Hearses, goats and bags of shit
- Peep Show writers Jesse Armstrong and Sam Bain say they have often used the experiences of one of their Channel 4 bosses in their scrips. ‘Like the time he did a shit into a McDonald's bag because he was on the telephone and couldn't get to the toilet. He tried to flush the bag down the loo but it got blocked and for the next three weeks he had to go to the pub every time he needed the toilet. We put something very similar in series three.’
- Ross Noble isn’t taking his mum’s advice about not talking to strangers. While touring Australia on a motorbike, a man approached him in Broken Hill and said: ‘Follow me.’ He did, and was shown a custom-built Harley-Davidson hearse.
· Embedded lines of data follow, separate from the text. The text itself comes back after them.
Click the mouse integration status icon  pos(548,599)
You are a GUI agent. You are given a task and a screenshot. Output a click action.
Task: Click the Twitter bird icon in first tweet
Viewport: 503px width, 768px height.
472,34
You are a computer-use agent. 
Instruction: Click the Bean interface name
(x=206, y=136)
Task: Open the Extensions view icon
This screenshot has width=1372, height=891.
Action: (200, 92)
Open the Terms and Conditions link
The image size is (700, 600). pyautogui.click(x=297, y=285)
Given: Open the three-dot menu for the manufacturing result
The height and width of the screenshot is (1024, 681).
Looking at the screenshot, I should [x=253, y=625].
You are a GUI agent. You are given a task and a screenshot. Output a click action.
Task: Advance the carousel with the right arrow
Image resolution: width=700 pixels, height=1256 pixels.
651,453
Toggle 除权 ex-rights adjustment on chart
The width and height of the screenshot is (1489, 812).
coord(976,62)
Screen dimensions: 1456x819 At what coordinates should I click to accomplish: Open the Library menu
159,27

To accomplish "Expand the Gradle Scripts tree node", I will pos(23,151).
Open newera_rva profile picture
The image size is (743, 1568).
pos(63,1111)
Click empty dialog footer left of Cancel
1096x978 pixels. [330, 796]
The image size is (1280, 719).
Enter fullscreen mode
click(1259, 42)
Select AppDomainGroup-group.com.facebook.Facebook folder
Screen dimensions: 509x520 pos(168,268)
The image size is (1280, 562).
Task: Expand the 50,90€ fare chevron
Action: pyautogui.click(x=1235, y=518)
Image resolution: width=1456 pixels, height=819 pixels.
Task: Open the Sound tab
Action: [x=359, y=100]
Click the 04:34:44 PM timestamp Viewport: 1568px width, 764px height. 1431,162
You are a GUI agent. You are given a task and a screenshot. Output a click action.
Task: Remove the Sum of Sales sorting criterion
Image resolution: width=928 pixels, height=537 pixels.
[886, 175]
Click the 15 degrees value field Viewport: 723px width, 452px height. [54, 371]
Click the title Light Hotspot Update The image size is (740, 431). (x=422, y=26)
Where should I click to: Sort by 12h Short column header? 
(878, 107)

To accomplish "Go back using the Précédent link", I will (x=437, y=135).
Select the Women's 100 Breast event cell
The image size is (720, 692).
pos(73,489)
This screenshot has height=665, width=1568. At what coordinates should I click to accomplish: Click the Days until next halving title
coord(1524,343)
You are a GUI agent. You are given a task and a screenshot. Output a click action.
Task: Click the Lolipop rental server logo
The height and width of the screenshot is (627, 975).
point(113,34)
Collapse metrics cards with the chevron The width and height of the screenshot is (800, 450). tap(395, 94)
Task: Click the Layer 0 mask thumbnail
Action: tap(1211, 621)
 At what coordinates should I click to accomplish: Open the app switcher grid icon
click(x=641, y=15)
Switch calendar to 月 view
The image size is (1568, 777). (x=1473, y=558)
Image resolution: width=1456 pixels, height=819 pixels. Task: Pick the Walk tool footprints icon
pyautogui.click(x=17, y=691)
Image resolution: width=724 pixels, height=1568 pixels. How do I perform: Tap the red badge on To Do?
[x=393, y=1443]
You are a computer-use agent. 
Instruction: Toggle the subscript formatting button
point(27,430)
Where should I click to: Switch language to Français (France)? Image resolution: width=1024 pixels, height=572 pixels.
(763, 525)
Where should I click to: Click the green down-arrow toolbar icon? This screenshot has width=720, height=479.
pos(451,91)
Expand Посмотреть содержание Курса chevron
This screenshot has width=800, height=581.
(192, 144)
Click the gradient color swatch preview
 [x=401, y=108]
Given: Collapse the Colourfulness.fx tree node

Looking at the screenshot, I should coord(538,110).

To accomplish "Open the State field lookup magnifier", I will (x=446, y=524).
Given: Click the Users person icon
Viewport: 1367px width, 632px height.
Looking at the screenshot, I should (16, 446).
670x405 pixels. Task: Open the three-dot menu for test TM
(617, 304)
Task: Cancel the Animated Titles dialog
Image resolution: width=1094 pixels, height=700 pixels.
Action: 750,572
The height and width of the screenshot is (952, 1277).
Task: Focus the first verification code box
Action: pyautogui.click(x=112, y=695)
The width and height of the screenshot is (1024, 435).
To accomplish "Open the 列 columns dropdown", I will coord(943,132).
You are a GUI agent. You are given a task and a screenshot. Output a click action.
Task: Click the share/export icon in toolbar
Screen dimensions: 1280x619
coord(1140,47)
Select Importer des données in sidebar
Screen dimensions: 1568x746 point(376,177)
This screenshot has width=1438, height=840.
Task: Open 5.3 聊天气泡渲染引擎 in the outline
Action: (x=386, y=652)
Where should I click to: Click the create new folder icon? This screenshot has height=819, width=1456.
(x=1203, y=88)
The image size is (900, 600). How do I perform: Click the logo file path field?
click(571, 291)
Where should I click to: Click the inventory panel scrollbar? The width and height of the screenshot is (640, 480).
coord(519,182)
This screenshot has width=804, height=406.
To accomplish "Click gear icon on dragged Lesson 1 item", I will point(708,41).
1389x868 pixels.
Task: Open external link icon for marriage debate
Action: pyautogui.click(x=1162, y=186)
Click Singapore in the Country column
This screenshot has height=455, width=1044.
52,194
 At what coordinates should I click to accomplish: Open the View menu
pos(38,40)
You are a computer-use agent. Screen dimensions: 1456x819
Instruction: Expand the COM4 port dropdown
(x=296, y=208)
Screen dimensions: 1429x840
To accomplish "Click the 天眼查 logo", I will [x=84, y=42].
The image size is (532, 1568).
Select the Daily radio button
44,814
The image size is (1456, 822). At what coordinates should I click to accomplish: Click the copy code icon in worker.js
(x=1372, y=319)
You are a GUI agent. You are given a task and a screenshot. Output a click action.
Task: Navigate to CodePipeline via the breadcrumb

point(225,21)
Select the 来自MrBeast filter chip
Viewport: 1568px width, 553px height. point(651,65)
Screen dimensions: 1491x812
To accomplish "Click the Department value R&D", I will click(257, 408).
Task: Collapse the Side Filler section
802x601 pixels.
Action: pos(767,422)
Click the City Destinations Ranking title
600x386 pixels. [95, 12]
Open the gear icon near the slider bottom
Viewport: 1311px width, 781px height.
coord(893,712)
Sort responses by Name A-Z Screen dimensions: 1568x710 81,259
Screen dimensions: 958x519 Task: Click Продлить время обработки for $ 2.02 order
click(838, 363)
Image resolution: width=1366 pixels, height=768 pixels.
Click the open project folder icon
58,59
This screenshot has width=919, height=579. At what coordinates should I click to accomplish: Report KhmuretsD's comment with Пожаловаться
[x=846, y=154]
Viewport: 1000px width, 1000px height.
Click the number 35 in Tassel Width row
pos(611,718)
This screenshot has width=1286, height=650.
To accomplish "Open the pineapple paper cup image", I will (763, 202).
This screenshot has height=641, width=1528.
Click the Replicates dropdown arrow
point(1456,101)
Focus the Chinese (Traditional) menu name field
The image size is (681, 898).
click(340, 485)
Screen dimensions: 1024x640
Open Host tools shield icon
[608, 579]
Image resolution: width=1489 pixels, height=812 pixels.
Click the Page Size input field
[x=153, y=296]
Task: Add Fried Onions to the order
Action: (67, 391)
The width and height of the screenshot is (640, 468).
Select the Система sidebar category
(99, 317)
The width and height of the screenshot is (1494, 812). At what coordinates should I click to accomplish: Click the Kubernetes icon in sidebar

Noble, naturally enough, lay in the coffin space while the local drove him to the cemetery.
- Peter Kay went to see the Dancing On Ice spectacular at Manchester’s MEN Arena last weekend.
- Rock band Medusa smuggled a goat in to the studios where Russell Brand was recording a pilot of his Marvellous Ballbags chat show. They stole the animal en route to the recording and sneaked it into Brand’s dressing room where it chomped on his clothes and shat in his shoes. The comic apparently thought it was funny. Medusa, you might remember, previously garnered publicity on the back of their relationship Brand after stealing his garden gnome.
- The Daily Mail showed their on-the-pulse grasp of comedy and popular culture this week, when they confused their catchphrases in a picture story that they managed to headline: ‘Little Britain star bovvered by taxi wait.’
- Armando Iannucci loves Battlestar Galactica.
- Ricky Gervais continues to annoy his neighbours with the noisy building work to add an underground swimming pool to his Hampstead mansion. Columnist Antonia Bland this week complains that his Victorian manor ‘now looks like Hitler's bunker’. She added: ‘When I first heard he was moving to our street, I imagined he'd be the most discreet of neighbours. In the event, his entrance has been worthy of P Diddy. For someone so keen on his “ordinary bloke” image, he seems to be flying far too close to the flaming object of his satire, celebrity madness.’